# [原文]
------------------------------------------------------------
POJ - 2456 :Aggressive cows

Farmer John has built a new long barn, with N (2 <= N <= 100,000) stalls. The stalls are located along a straight line at positions x1,...,xN (0 <= xi <= 1,000,000,000).

His C (2 <= C <= N) cows don‘t like this barn layout and become aggressive towards each other once put into a stall. To prevent the cows from hurting each other, FJ want to assign the cows to the stalls, such that the minimum distance between any two of them is as large as possible. What is the largest minimum distance?Input

* Line 1: Two space-separated integers: N and C

* Lines 2..N+1: Line i+1 contains an integer stall location, xi

Output

* Line 1: One integer: the largest minimum distance

Sample Input

5 3
1
2
8
4
9

Sample Output

3

Hint

OUTPUT DETAILS:

FJ can put his 3 cows in the stalls at positions 1, 4 and 8, resulting in a minimum distance of 3.

Huge input data,scanf is recommended.

有N个隔断和C头牛,牛希望彼此的距离尽可能远。用二分法做。
------------------------------------------------------------
# [练习题]
1) 根据原文的样例说明,农夫约翰把3头牛分别放在哪些位置的隔间里?
2) 把原文中以“Farmer John has built a new long barn”开头的那一段改写成简短的中文列表,保留其主要事实。

# [数据内容]
------------------------------------------------------------
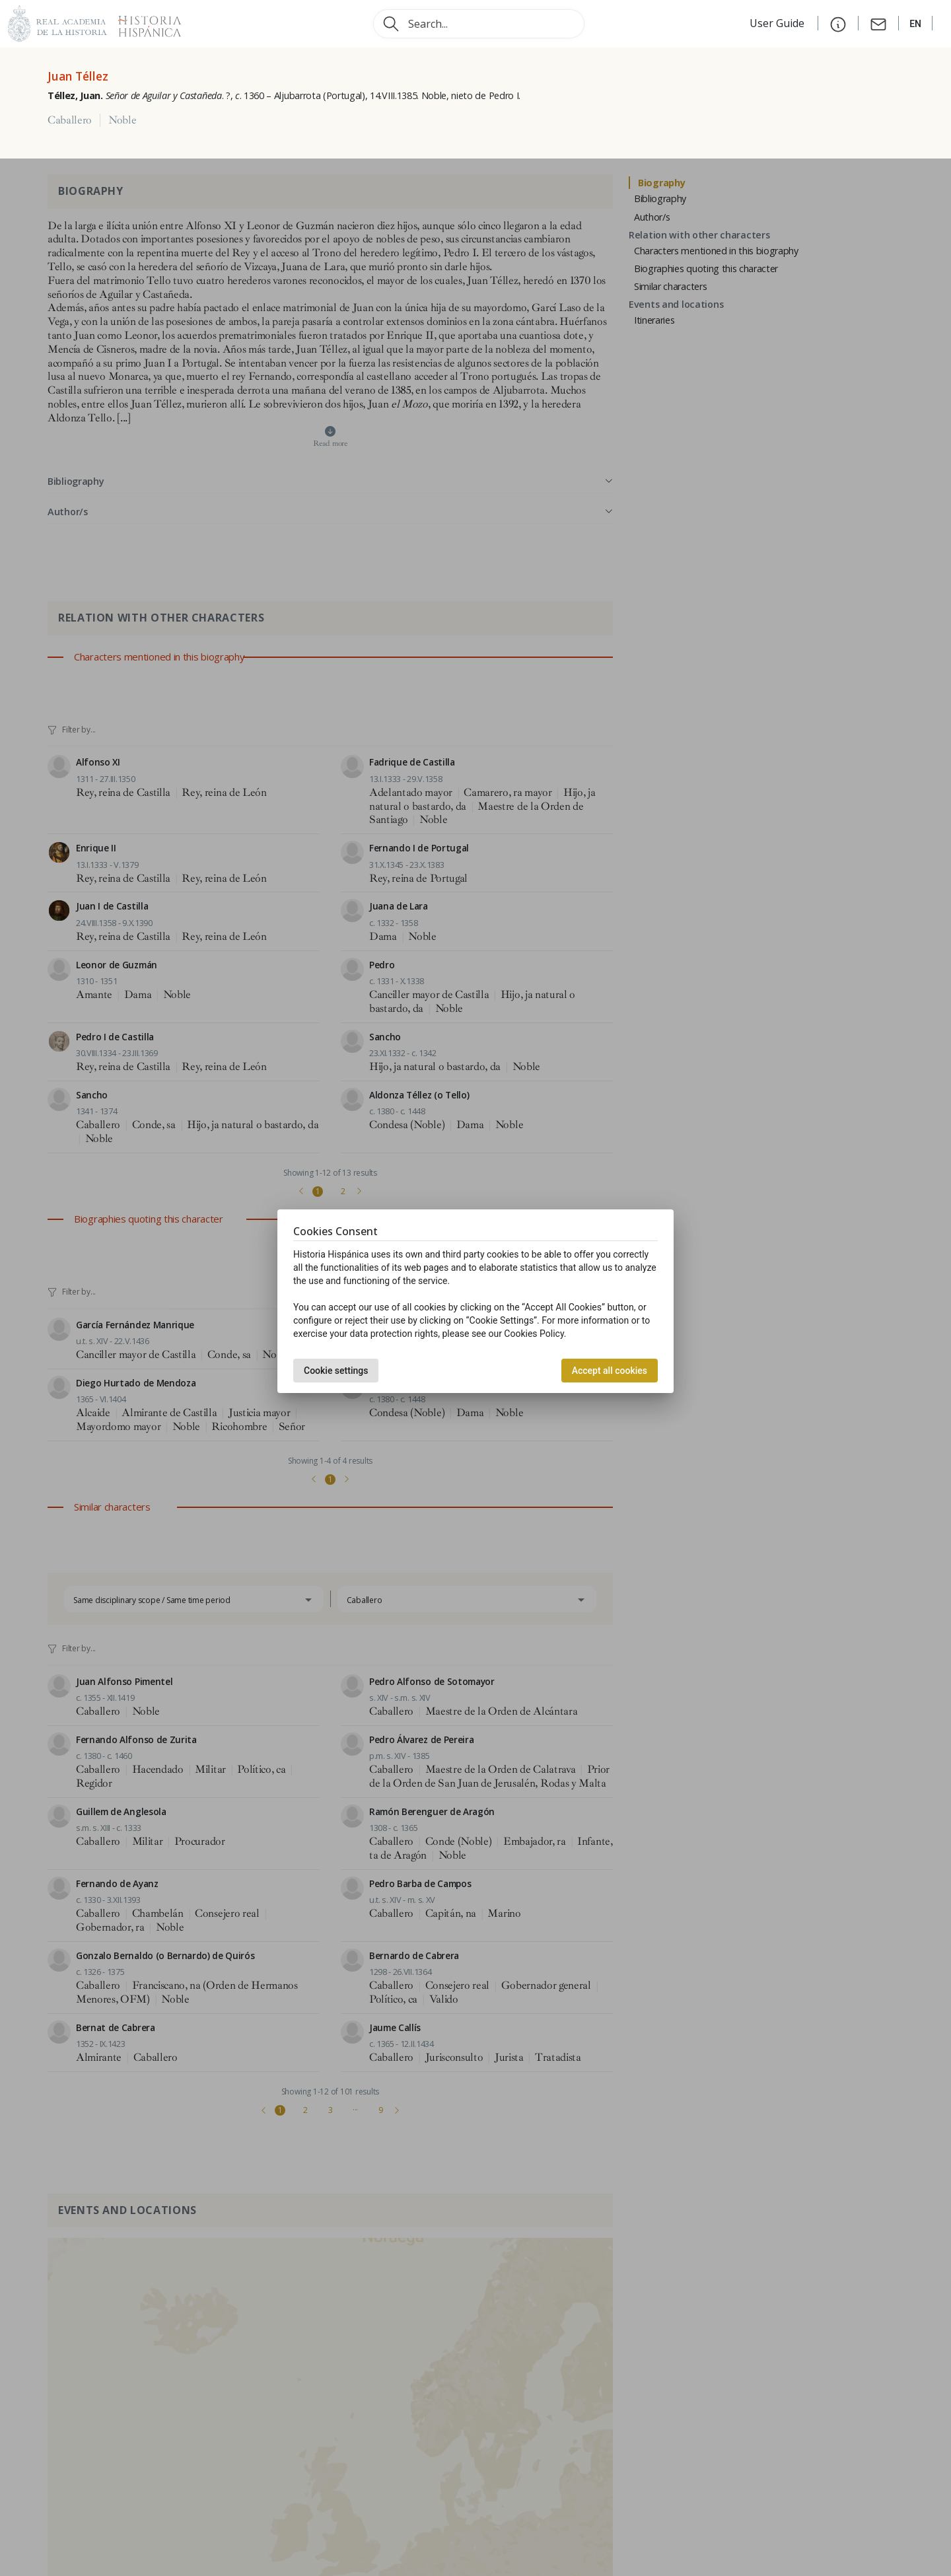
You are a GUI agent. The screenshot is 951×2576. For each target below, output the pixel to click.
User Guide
------------------------------------------------------------
# [参考答案]
1) 位置为1、4和8的隔间。

2)
- 农夫约翰新建了一座长牛棚,共有N个隔间(2 ≤ N ≤ 100,000)。
- 隔间沿一条直线排列,位置为x1,...,xN(0 ≤ xi ≤ 1,000,000,000)。